Having determined that interim ministry was what I was good for and at, I was astonished to receive a call from the bishop last December asking if I would consider returning to the church in Bryn Mawr, but this time as Rector. I'd had my 65th birthday and wondered out loud how much sense that would make. The bishop, and soon thereafter the "senior warden" — the top lay leader in the parish — suggested that I think about a fixed term of five years, to age 70, allowing the parish some stability with a "known quantity" and me a "tail" to my career. "OK," I said, and ducked.

Sipple at the Church of the Redeemer

Having pursued this new line of work for six months now, I can't say for sure that the move to full-time ministry was a smart one for me. I like what I'm doing, but the demands on time and energy are designed for someone twenty years younger. Those demands are similar to what I experienced heading schools. They include supervising a team of ministers (three of us clergy and a staff of 12); working closely with a vestry — the leadership group that resembles a school board; helping people deal with major spiritual life-experiences (e.g. baptisms, marriages, and funerals — a.k.a. "hatchin', matchin' and dispatchin'"); planning and offering worship services; writing sermons; helping the parish stay fiscally solvent (the budget is about $1.5 million); keeping committees productive and their members engaged; and making lots of pastoral calls.

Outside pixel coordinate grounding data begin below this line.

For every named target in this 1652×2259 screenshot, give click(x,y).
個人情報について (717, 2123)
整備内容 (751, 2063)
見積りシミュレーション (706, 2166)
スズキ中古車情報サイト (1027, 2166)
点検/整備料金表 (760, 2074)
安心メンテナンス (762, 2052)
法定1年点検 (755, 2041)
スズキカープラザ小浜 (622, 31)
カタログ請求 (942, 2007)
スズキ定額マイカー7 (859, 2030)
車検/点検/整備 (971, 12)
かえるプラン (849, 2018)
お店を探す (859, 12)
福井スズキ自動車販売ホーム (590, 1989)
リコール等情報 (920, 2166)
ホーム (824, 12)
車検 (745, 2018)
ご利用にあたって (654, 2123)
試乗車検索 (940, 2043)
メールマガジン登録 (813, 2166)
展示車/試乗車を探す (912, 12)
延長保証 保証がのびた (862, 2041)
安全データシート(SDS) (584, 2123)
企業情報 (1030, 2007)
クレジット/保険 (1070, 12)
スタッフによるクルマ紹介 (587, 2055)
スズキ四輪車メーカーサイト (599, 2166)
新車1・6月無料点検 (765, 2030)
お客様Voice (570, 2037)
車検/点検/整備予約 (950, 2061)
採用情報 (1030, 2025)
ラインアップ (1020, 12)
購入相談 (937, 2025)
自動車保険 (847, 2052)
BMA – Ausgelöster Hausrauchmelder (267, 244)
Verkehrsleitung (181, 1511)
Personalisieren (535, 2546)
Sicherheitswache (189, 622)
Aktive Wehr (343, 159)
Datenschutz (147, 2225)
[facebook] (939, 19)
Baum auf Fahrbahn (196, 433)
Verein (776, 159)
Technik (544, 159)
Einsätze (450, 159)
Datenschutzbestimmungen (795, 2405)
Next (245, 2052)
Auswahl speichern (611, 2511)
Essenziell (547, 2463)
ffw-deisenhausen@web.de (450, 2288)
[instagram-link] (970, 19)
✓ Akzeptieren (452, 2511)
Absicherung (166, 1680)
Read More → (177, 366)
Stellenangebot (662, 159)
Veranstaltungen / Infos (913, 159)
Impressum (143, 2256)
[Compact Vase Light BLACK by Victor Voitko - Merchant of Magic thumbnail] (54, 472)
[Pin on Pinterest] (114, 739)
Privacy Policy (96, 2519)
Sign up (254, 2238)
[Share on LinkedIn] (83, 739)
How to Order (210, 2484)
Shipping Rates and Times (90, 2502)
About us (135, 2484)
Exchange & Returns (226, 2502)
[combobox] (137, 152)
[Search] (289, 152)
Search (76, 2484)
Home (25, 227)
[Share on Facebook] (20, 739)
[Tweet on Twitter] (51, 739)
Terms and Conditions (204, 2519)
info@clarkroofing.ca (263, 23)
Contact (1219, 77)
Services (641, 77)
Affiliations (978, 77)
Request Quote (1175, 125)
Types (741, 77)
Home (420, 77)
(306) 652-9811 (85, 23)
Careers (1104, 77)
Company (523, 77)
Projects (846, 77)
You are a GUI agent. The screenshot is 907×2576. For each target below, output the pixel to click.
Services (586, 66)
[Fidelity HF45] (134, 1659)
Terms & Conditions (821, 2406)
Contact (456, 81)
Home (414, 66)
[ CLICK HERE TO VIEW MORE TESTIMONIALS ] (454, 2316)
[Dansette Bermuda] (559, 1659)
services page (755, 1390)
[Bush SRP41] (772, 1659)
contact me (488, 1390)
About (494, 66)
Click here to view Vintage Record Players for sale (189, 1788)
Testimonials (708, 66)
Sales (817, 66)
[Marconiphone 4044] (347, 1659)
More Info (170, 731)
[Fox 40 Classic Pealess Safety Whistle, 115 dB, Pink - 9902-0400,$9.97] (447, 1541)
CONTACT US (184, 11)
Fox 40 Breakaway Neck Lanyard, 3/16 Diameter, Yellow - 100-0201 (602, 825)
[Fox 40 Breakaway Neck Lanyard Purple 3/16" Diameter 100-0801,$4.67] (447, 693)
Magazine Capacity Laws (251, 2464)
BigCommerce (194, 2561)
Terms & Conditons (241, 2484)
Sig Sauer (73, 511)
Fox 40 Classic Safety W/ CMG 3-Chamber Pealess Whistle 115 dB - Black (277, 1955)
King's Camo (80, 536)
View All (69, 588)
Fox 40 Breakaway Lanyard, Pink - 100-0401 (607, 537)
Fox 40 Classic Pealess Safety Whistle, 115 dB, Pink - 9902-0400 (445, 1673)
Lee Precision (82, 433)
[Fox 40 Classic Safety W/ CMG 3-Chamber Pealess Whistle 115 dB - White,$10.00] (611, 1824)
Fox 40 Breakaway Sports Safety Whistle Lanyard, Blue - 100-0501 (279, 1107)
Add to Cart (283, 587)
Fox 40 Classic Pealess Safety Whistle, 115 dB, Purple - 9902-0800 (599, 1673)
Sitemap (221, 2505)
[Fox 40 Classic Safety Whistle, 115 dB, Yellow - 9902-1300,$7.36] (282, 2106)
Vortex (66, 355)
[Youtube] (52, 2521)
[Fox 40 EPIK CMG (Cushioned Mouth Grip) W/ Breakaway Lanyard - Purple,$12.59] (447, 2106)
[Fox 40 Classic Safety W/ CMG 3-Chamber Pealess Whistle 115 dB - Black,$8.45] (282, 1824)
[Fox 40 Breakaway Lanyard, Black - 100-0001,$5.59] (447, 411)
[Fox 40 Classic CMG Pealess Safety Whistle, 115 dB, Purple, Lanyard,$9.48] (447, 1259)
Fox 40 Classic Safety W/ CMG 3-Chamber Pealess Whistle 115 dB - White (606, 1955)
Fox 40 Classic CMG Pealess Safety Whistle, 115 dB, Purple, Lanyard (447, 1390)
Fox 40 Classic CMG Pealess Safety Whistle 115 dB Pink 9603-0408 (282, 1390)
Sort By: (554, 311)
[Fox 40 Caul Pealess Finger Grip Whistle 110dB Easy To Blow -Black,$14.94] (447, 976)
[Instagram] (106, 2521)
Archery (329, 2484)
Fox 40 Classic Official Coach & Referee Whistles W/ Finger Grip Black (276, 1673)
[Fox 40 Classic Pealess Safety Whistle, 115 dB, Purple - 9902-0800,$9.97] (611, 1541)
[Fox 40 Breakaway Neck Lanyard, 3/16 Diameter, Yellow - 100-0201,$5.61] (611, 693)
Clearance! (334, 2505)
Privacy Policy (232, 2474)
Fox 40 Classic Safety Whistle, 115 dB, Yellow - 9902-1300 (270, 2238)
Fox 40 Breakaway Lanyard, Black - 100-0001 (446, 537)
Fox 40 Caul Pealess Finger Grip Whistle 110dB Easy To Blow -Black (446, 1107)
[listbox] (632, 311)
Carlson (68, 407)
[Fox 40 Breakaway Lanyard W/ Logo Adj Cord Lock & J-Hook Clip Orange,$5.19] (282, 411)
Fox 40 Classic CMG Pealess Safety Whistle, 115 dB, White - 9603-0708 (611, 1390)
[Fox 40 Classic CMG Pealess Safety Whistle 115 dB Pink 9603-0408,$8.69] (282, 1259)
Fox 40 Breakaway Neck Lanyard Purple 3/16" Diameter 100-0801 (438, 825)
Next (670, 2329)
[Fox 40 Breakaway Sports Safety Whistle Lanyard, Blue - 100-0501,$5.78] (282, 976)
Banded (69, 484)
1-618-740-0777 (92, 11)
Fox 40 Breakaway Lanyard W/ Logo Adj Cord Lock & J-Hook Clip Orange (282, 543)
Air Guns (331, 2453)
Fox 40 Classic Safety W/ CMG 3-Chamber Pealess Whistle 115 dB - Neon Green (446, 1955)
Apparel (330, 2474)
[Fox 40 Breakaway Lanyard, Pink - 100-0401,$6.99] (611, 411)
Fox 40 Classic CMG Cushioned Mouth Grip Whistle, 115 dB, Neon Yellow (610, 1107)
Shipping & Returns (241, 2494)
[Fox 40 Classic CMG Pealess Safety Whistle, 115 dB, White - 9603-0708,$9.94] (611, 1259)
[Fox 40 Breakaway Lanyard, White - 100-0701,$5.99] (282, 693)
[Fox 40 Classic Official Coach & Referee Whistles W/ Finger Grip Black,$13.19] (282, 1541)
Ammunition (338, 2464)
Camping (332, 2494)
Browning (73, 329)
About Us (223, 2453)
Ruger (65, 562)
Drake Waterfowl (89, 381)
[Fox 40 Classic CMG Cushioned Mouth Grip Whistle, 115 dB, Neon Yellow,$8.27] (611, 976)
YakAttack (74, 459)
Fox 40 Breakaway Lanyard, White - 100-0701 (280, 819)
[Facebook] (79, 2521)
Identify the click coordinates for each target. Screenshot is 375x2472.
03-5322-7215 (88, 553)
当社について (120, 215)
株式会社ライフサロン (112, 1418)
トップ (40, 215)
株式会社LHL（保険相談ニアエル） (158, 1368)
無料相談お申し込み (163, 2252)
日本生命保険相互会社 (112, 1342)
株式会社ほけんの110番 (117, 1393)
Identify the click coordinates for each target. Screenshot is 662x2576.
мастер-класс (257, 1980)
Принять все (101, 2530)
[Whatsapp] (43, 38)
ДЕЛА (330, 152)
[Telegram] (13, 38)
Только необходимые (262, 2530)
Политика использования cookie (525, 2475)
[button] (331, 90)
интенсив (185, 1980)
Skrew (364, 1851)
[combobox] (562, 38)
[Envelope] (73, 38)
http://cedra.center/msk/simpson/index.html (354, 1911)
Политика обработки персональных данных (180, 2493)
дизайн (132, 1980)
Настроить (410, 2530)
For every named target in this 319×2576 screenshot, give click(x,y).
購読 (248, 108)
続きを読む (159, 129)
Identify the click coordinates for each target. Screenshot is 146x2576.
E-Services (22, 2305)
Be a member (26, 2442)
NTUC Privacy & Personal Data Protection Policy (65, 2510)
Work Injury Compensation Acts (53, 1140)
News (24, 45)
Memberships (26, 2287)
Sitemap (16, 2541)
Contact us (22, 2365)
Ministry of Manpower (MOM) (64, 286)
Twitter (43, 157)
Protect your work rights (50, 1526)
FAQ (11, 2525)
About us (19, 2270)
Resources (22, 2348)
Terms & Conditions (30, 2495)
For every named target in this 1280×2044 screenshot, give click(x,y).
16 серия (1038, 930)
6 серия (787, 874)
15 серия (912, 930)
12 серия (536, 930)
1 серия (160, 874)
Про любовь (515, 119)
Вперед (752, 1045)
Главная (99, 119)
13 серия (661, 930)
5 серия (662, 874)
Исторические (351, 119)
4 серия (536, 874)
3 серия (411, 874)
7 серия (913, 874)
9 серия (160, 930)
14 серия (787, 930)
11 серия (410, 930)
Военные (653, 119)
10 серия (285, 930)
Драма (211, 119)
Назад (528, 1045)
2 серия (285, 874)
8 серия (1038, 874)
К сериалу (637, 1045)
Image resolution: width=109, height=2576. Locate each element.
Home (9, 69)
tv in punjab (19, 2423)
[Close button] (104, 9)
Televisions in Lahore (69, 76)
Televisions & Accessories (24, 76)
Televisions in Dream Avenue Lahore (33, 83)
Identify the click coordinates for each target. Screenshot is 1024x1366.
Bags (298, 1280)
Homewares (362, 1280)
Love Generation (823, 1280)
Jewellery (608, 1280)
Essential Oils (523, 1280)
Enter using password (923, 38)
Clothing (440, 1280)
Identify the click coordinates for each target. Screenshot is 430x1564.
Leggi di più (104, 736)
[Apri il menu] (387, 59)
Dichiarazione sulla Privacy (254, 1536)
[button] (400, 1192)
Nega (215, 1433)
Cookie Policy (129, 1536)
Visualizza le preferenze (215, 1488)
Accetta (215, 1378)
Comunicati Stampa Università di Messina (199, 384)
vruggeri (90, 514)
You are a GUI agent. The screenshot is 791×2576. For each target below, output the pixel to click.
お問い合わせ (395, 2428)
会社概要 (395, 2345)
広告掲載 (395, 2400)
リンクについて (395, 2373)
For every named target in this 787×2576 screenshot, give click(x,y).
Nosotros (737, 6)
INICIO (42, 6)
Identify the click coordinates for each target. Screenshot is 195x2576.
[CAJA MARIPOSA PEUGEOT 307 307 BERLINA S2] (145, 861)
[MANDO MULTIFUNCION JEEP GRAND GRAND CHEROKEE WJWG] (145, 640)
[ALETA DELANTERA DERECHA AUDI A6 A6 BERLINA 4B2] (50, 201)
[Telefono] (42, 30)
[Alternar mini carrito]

During most of my first half-year, I worked seven days a week, but doing it all for the first time with the stakes higher rendered me less time-efficient than I will have to be to make it through the next 4½ years.

If you've read this far, thanks, classmate! Let me know what you think and whether you're still engaged in your life-work. If so, I will look to you for inspiration! Or next reunion, ask me how it's going?